Stagflationary Mark said...

foo,

Schiff's clients certainly felt serious pain when the housing bubble popped. He wasn't exactly positioned for deflation and a rising dollar.

That said, I took some pain too as my TIPS deflated, just not as much. Less gains, less pains.

The inflation trade did resume for both of us though.

The short term TIPS rates are awful (although they are a dream compared to real rates in the World War II era) and the long term bonds are hardly risk free. The tax situation is actually potentially a lot worse for TIPS than gold and silver. TIPS are not tax deferred. If we hyperinflate, the taxes would ruin me (eventually). I'd be paying heavy taxes each year. I think many don't realize this risk. I see people rooting for higher inflation so TIPS pay more. That's a really bad thing to hope for. Higher inflation lowers the after tax purchasing power of TIPS.

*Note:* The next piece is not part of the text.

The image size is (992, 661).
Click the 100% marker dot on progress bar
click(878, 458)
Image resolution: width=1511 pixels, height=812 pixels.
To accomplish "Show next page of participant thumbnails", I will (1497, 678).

I'm not a believer in shadowstats and their alternate inflation index. I track my expenses to the penny. I just don't see what they see. Unlike shadowstats, I'm okay with hedonics. If something improves but the price doesn't go up, that's deflationary to me. As for substitution adjustments, I substitute more than most. If something is on sale, I back up the truck. If something is full price, I tend to avoid it.

I managed to get about 25% of my nest egg into long-term I-Bonds. They are tax deferred. The government reduced the amount we could buy by 83%a few years ago. The real rate for new purchases is now at the 0.0% floor. My weighted average is over 1.8% though.

I can't say my investments are safe. I think they are safer than many alternatives but that's not saying much. I'm actually planning for negative real growth long-term. I'm retired and don't wish to swing for the fences any more. I got lucky a few times doing that (especially on the investment that retired me). I'm done.

Unlike Greece, at least we don't owe Euros. That won't help those hoarding dollars though. We don't promise they'll be worth much, especially if they are stuffed in a mattress. Sigh.

Stagflationary Mark said...

For what it is worth, the seasonally adjusted CPI is definitely running hot right now. Over the last four months (cherry picked for maximum shock value) it has been running at a 5.9% annual pace.

Stagflationary Mark said...

foo,

"If rather than making assumptions about leverage you would prefer to just see how much leverage there is, you can get futures/options data here:"

Do you really think that is the only place that leverage is being applied?

How about the investors in SLV who are so sure that it only goes up that they have bought in on margin through their brokers?

How about the silver investors who bought using this program or this one? Or any number of other similar programs?